#### Extracted entries

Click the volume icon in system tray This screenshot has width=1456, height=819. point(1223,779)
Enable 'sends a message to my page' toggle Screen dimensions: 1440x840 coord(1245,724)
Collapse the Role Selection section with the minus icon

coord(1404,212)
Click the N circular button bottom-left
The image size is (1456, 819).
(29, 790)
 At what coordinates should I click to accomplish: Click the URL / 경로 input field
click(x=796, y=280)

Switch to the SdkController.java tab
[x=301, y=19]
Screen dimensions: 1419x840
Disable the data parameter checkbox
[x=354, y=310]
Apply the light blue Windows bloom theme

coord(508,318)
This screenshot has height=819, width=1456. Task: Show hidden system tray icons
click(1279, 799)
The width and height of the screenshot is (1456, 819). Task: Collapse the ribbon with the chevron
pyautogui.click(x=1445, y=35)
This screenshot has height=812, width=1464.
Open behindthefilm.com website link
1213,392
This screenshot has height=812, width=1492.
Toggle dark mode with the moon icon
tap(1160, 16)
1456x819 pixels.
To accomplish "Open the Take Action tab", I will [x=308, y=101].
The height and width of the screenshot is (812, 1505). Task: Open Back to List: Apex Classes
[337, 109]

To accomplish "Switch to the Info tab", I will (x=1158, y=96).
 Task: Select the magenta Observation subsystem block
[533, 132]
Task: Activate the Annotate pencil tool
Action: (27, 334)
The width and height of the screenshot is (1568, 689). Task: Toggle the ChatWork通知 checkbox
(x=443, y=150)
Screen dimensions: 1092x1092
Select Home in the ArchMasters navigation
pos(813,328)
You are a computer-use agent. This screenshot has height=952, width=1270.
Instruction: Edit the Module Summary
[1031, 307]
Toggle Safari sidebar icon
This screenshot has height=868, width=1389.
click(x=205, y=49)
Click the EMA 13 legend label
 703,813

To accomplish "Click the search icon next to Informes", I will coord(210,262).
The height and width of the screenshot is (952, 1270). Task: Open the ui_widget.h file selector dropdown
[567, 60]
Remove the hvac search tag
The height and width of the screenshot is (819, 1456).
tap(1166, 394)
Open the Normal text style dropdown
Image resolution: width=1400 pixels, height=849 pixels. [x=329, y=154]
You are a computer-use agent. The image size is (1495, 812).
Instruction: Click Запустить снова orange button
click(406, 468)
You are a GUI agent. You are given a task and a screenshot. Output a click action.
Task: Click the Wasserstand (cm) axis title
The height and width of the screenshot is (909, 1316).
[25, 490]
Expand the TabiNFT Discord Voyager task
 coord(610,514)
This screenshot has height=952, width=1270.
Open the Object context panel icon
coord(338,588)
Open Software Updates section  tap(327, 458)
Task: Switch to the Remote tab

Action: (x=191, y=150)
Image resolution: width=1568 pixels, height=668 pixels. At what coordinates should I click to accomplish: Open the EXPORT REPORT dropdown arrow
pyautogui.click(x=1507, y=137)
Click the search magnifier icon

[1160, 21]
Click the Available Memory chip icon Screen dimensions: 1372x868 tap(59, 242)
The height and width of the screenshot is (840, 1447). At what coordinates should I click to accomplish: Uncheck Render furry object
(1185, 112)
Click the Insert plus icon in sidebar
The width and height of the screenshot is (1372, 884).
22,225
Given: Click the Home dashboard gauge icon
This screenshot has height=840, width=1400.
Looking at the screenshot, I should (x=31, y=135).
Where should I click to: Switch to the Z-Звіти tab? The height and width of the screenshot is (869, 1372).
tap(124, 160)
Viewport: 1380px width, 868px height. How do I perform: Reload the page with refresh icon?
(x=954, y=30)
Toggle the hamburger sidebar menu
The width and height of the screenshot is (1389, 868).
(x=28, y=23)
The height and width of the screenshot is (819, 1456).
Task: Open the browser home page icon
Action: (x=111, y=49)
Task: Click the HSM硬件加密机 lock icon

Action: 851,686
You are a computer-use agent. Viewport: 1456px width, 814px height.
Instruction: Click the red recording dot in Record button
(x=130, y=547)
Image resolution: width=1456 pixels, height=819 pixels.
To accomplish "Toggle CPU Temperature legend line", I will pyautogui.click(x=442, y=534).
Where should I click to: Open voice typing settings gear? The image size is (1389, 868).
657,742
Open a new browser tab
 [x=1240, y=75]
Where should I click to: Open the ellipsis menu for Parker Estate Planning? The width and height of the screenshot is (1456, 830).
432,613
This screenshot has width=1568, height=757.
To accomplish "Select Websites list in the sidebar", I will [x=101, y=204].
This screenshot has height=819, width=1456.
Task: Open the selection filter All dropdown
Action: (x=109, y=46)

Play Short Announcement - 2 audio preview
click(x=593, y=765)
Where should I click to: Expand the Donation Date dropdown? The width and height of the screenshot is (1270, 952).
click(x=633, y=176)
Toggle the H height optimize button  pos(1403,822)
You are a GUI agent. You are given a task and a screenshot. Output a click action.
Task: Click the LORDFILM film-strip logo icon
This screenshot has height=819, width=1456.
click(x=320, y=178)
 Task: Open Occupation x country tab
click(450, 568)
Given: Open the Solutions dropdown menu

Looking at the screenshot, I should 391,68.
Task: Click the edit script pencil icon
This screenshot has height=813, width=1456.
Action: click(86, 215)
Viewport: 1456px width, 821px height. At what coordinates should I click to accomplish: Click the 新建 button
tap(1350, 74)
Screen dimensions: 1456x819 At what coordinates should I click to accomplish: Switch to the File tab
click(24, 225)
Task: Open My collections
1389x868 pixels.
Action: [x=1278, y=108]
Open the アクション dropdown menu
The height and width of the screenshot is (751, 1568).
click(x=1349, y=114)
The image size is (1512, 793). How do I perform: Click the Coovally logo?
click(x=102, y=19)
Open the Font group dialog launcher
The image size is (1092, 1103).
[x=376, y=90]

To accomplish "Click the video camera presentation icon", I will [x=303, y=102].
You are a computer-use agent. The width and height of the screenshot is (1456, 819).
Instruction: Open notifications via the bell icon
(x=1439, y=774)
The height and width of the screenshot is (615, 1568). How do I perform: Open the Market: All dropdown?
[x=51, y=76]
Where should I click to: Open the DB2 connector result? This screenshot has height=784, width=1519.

########

* [Action item]: Copy every line of the records above that contains "computer".

* [Result of the task]:
You are a computer-use agent. This screenshot has height=952, width=1270.
You are a computer-use agent. The image size is (1495, 812).
You are a computer-use agent. Viewport: 1456px width, 814px height.
You are a computer-use agent. The width and height of the screenshot is (1456, 819).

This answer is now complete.